I believe numpy.distutils is not a fork as such but extends and monkey-patches distutils...

The scientific Python community do have problems distributing software (and hate distutils with a passion), and building SciPy the right way is something for experts, not newbies.

But while I know the problem you mentioned has come up on the SciPy list, it really is a trifle in this context. Having to remember to install NumPy before SciPy is not what people have issues with.

The pain points SciPy deals with are just from a different world. I think the most common problems are of the sort a) linking with the right LAPACK in the right way, b) using Fortran compilers with distutils and in particular combining various Fortran compilers with various C runtime libraries on Windows.

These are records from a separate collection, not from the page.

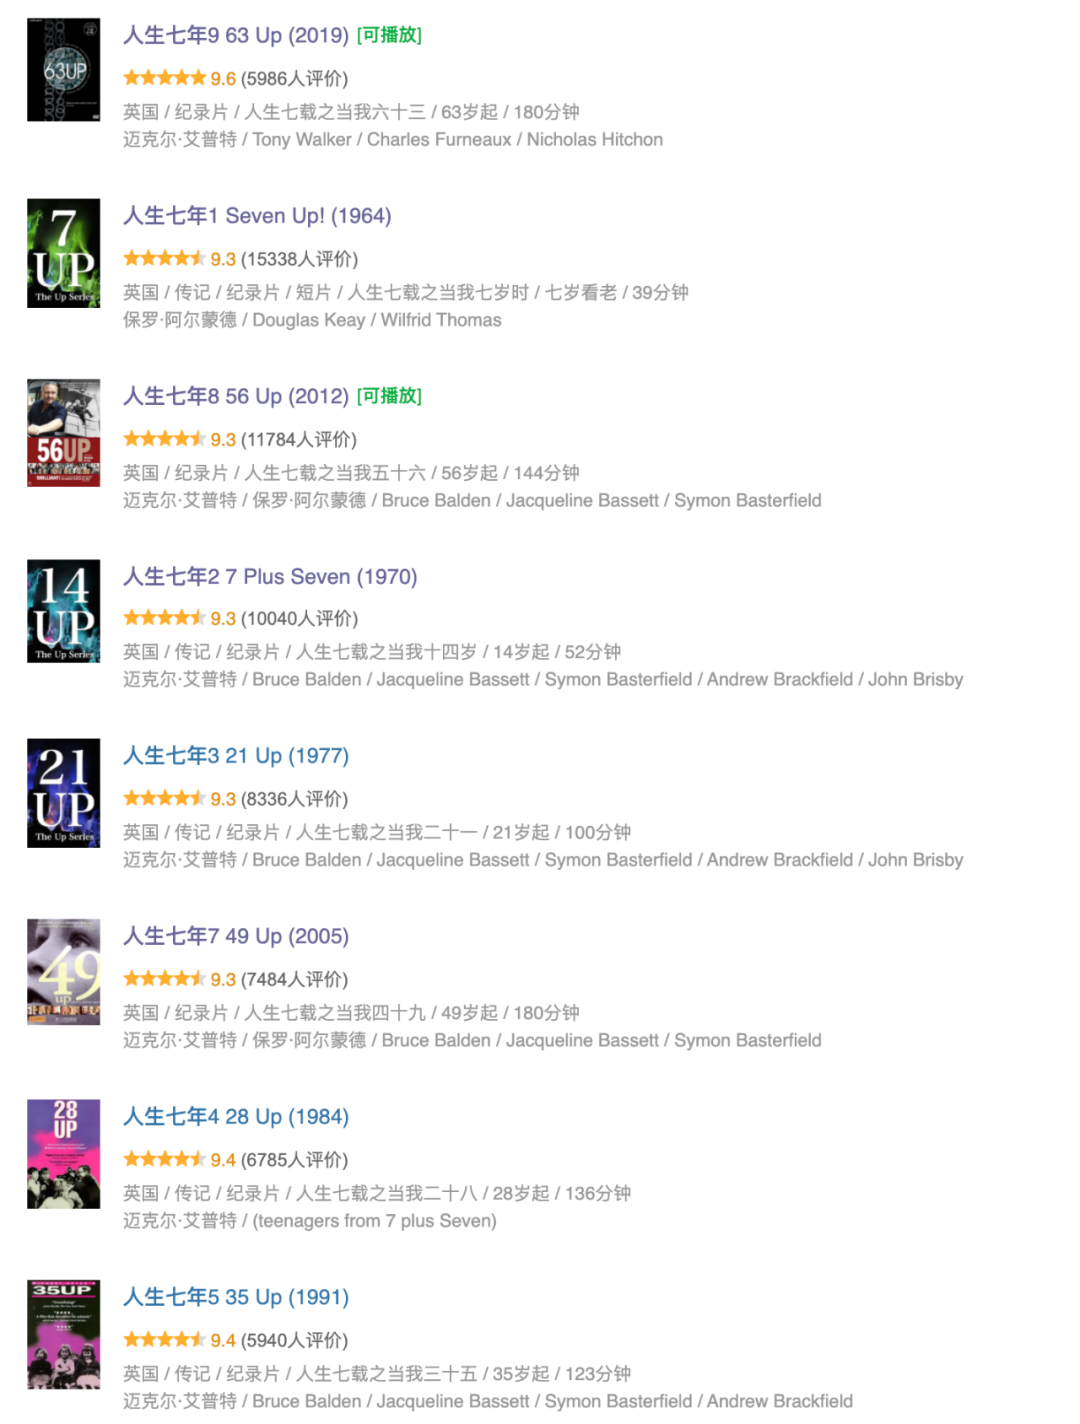Open the 7 UP poster thumbnail
This screenshot has width=1080, height=1424.
(x=63, y=253)
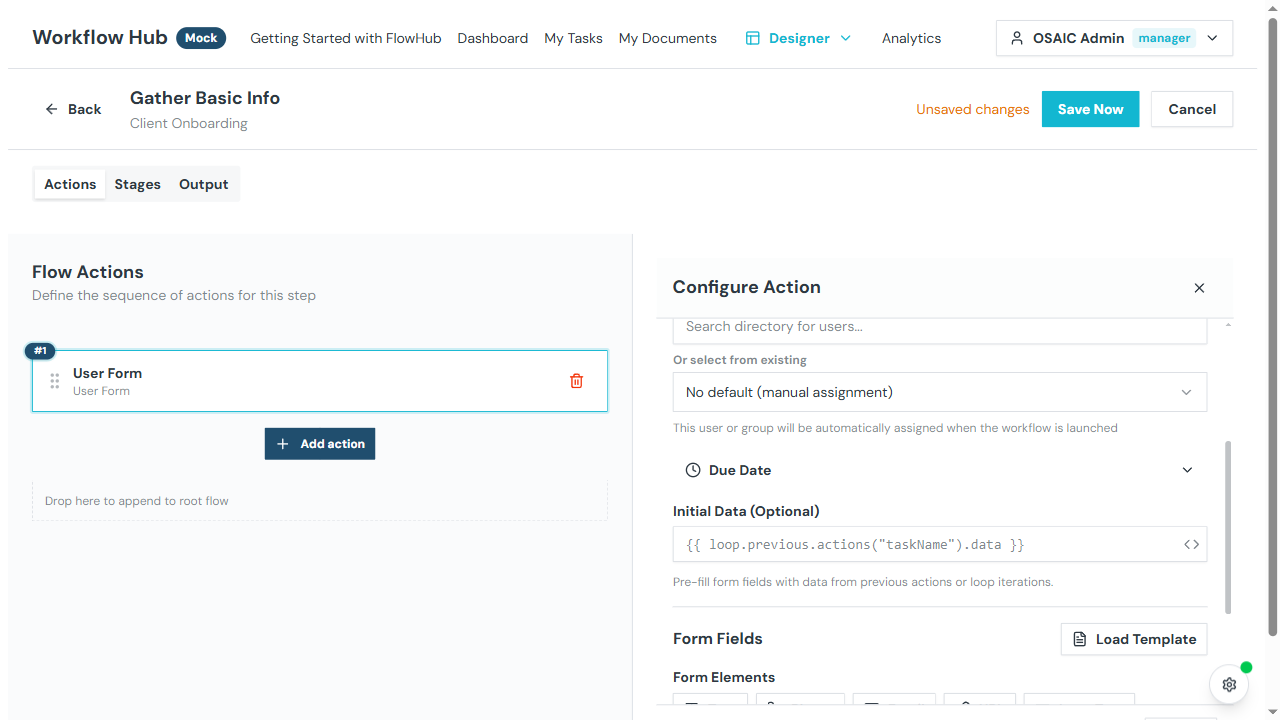Click the Back arrow to leave Gather Basic Info

point(52,108)
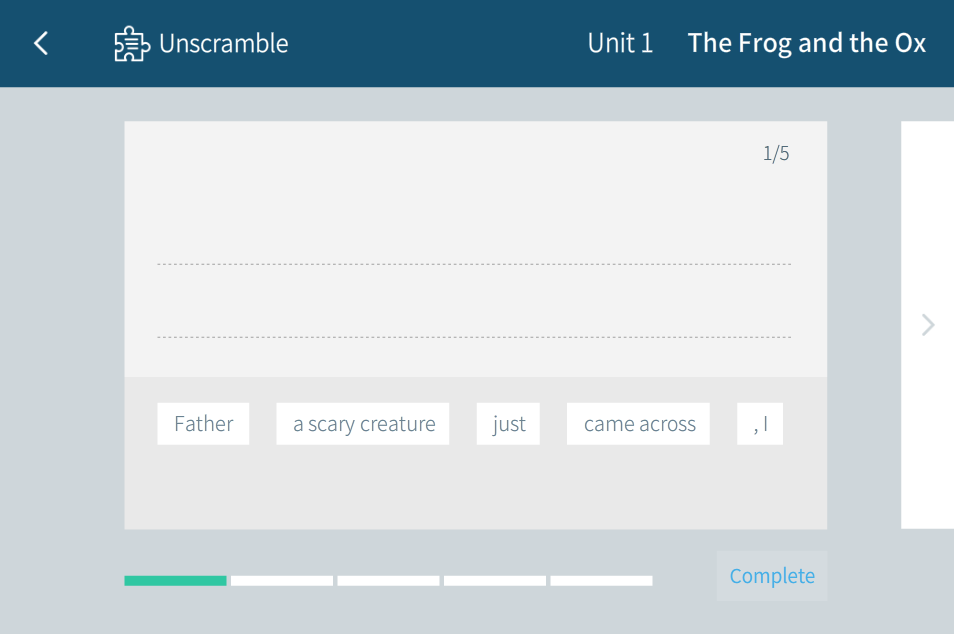Click the Unit 1 label
The height and width of the screenshot is (634, 954).
(x=620, y=44)
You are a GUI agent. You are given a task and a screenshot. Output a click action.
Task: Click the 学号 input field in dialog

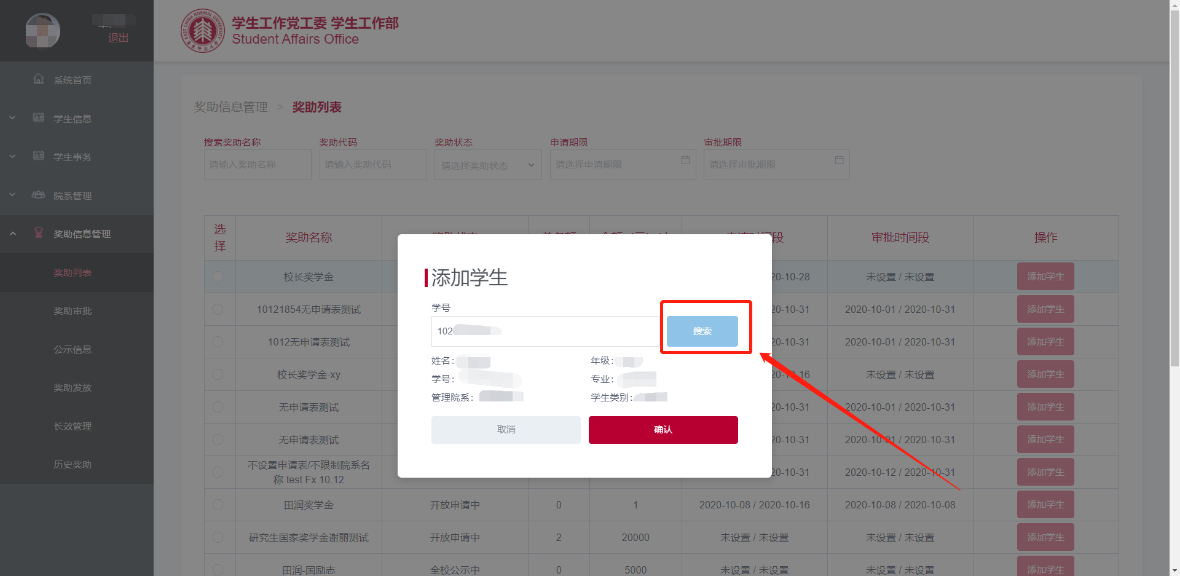545,331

Going beyond SciPy and just to provide another example, a non-trivial number of scientific projects use Fortran and Cython and NumPy together; that's basically unachievable with either distutils or numpy.distutils or Cython.Distutils (so one uses an actual build tool such as CMake or scons of waf instead; distutils doesn't really qualify (or was meant to be) a build tool after all).